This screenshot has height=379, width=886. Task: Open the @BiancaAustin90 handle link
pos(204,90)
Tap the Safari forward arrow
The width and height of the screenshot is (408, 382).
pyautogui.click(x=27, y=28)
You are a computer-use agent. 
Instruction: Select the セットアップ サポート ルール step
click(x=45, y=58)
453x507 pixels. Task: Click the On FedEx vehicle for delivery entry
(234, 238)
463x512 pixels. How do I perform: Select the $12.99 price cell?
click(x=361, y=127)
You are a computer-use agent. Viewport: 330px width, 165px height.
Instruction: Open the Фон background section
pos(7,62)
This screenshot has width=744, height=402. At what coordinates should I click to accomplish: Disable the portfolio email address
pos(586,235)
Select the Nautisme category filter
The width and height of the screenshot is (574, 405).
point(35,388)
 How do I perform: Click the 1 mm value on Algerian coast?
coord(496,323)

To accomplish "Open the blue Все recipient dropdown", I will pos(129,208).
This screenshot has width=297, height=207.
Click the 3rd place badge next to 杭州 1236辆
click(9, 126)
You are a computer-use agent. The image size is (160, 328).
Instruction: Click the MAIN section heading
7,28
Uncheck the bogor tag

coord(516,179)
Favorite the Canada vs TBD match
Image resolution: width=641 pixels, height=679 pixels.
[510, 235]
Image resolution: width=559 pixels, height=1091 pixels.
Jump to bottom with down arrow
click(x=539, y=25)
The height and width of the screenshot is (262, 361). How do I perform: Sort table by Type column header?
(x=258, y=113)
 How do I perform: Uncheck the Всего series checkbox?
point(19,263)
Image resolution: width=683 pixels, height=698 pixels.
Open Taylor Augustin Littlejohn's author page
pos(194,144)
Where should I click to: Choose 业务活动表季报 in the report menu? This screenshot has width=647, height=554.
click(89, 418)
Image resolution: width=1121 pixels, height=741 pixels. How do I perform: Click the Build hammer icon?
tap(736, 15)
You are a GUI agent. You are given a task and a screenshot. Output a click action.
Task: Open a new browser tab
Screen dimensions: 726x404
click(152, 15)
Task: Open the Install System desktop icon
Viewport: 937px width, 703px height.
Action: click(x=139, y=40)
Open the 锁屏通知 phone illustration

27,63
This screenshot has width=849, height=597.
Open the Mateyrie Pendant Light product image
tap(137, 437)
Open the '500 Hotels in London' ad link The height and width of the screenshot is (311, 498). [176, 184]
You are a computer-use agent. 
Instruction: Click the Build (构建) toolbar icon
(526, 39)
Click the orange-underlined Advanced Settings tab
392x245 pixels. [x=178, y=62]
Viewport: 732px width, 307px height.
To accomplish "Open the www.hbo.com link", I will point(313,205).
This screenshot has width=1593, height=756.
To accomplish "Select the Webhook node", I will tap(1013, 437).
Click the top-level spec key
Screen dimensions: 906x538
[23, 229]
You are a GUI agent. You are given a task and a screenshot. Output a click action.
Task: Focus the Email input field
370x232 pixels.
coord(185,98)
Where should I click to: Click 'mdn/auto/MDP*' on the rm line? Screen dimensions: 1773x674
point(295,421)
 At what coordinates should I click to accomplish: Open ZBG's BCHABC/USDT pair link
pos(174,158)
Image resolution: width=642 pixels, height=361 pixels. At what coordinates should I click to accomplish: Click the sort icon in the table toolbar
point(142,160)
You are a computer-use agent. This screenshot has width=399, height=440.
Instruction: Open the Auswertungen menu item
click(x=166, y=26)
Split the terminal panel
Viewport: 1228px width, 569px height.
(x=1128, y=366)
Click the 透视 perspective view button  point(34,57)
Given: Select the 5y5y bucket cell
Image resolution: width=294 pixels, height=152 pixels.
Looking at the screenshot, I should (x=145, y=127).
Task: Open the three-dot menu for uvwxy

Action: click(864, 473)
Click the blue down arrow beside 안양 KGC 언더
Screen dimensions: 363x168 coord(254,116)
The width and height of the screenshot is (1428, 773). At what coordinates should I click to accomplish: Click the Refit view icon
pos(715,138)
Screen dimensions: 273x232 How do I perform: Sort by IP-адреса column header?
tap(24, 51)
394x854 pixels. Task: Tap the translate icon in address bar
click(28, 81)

Your task:
Locate the word "agent" in the data above. Copy every line carrying it.

Task output:
You are a computer-use agent. 
You are a computer-use agent. Viewport: 330px width, 165px height.
You are a computer-use agent. The image size is (160, 328).
You are a GUI agent. You are given a task and a screenshot. Output a click action.
You are a computer-use agent. 
You are a GUI agent. You are given a task and a screenshot. Output a click action.
You are a computer-use agent. This screenshot has width=399, height=440.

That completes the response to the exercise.